[The input]
*** Begin section ***

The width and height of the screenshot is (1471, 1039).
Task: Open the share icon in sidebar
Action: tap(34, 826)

*** End section ***
*** Begin section ***

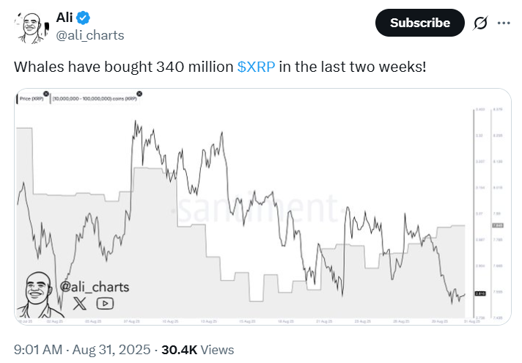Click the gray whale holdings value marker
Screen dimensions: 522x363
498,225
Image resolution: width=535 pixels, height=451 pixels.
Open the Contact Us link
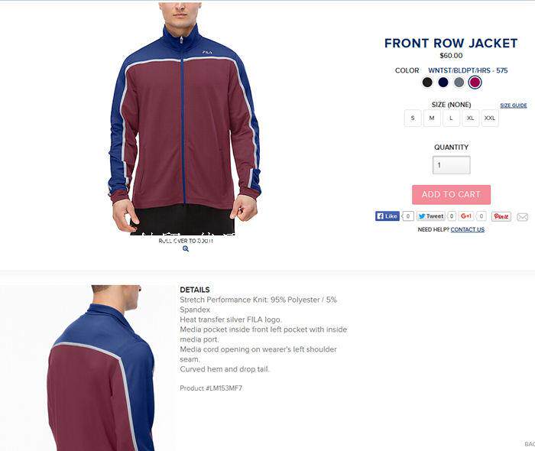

*** End section ***
*** Begin section ***

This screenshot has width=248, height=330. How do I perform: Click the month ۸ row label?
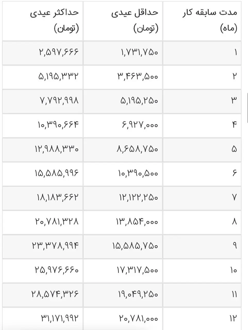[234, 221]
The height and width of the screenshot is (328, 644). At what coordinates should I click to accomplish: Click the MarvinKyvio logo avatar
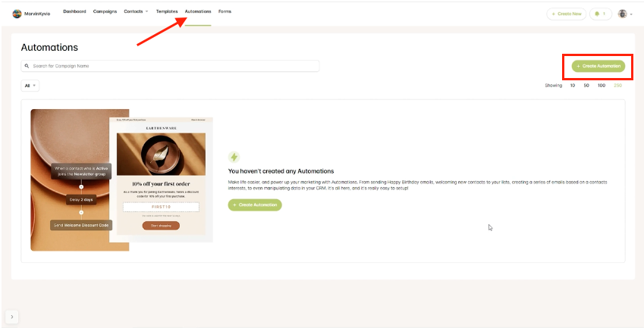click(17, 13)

*** End section ***

[Task statement] Set down, exactly as they stand above, the lines starting with the line with "Image resolution: width=535" and going on through the line with "Open the Contact Us link", and no others.

[Your solution]
Image resolution: width=535 pixels, height=451 pixels.
Open the Contact Us link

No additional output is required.